Greater Wellington was the exception as the proportion of urban green space remained the same as the city had grown.
Almost two-thirds of the urban area was green space and that figure increased if the outer green belt was included.
Upton said trends documented were already playing out before recent Government moves to promote further intensification, but these pressures would increase through the Medium Density Residential Standards.
There were benefits to urban intensification, especially in addressing the housing shortage and reducing transport emissions.
“But not all intensification is the same, and the style of infill townhouse development that is currently happening within our cities comes with particular risks for the existing network of urban green space,” Upton said.

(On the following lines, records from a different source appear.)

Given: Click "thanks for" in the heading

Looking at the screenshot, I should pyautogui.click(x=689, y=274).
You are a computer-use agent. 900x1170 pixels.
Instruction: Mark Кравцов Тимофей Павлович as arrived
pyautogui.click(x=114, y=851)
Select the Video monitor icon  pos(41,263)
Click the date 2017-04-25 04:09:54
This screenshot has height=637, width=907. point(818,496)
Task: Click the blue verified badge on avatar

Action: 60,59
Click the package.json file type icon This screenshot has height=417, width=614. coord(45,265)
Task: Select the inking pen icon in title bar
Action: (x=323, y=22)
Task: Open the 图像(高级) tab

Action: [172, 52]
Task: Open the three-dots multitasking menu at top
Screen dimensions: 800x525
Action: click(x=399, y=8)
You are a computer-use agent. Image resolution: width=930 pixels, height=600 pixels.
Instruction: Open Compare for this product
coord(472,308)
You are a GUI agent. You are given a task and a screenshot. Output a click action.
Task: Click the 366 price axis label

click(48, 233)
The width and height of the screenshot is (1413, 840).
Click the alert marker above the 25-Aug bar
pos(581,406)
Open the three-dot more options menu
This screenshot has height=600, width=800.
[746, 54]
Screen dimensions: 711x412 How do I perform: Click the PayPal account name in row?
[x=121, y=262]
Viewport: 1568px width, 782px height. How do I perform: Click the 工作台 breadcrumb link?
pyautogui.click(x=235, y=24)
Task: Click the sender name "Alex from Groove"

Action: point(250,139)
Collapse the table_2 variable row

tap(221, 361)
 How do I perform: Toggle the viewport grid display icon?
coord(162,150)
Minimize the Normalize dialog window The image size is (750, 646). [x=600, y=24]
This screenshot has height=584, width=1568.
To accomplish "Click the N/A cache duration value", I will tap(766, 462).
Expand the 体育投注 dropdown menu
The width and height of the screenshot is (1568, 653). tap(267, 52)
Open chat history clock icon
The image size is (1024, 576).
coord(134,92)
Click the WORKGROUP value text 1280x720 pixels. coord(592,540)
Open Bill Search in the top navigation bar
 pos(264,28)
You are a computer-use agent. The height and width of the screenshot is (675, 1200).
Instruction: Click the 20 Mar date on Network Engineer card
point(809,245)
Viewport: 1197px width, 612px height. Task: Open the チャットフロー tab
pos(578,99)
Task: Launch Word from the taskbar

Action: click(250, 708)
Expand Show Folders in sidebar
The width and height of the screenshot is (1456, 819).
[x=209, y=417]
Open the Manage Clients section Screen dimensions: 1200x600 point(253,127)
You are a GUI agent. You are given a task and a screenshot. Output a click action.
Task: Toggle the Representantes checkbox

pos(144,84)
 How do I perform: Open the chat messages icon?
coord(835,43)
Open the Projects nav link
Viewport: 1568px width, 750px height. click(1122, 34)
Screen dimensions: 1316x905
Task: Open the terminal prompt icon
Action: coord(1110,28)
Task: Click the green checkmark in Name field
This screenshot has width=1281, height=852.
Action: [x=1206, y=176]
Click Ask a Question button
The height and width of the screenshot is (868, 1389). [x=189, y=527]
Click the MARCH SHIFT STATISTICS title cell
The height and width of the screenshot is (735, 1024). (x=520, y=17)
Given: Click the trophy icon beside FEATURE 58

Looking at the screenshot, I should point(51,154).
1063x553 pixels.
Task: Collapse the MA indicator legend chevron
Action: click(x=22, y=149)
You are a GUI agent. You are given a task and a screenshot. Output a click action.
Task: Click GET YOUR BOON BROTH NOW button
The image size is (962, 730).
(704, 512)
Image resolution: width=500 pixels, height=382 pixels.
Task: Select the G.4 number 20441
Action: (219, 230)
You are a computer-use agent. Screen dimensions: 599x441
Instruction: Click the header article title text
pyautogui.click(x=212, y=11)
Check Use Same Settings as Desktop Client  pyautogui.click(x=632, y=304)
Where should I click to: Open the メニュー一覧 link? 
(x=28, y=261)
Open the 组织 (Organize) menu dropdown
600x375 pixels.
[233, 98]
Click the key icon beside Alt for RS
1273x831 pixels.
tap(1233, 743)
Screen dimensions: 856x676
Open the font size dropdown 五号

One solution was building high-rise apartments rather than low-rise infill development, which used urban land more efficiently and reduced pressure to develop green spaces elsewhere in the city.
More attention could also be given to counteracting the loss of private yards and gardens by improving nearby public green space.
That could include improving canopy cover in local parks, road reserves and other neglected corners of public land by planting trees, or repurposing impervious grey spaces such as carparks with some form of vegetation.
The difficulty of retrofitting green space into existing neighbourhoods highlights the importance of adequately providing it from the outset in new subdivisions on the city fringe.
Councils could take a more proactive approach to land acquisition for future parks and reserves to help achieve this.
“The changes we are making to the shape and form of our cities are largely irreversible.